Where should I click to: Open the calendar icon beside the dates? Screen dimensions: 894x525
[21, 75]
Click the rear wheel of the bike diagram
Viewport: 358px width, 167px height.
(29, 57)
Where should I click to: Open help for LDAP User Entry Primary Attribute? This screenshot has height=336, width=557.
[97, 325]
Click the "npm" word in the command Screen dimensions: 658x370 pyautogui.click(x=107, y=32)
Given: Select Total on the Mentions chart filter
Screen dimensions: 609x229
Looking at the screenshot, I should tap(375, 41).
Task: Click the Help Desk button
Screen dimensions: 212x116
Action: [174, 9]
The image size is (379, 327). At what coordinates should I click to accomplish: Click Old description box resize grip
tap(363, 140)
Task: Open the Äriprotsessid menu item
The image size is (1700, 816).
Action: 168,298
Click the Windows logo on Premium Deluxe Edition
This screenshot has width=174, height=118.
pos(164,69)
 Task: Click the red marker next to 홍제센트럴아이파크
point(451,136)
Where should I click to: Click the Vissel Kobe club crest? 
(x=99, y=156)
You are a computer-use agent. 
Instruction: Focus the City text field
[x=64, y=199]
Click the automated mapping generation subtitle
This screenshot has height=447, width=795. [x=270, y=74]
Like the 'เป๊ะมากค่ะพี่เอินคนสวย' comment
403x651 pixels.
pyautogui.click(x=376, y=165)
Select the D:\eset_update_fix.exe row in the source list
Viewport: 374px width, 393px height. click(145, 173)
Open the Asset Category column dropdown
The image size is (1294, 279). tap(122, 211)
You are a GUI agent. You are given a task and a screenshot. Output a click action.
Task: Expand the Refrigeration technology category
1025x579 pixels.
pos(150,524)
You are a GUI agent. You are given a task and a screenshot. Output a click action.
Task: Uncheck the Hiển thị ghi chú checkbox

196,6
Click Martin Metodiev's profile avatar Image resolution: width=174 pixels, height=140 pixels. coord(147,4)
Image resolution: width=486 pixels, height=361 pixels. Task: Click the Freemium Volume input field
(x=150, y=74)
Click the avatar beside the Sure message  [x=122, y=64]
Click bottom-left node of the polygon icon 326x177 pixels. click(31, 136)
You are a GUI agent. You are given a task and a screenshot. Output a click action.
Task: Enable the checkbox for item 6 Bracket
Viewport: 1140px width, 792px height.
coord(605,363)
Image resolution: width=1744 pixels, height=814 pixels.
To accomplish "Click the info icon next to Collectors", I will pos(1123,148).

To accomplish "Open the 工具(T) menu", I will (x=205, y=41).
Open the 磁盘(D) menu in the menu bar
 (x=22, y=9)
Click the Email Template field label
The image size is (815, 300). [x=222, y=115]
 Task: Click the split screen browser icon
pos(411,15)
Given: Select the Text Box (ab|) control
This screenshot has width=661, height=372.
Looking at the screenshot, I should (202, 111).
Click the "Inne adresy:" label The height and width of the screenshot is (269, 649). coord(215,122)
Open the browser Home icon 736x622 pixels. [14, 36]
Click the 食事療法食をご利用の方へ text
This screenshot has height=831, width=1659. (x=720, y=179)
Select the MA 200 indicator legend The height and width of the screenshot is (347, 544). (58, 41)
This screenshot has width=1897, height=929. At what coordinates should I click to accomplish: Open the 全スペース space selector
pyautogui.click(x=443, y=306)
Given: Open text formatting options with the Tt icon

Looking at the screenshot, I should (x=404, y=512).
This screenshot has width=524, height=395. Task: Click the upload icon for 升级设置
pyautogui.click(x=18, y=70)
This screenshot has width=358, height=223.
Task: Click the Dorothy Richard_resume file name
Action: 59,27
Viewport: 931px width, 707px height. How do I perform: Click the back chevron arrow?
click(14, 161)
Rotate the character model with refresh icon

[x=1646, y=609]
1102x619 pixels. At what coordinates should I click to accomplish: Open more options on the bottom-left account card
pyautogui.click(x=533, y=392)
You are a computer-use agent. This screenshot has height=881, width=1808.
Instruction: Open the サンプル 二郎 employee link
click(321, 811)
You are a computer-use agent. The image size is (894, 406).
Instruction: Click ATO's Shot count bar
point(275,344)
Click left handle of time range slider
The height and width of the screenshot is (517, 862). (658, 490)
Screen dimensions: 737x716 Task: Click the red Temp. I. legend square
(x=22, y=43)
···
Task — Looking at the data above, give the number of lines that include "computer"; add nothing else.

Result below — 3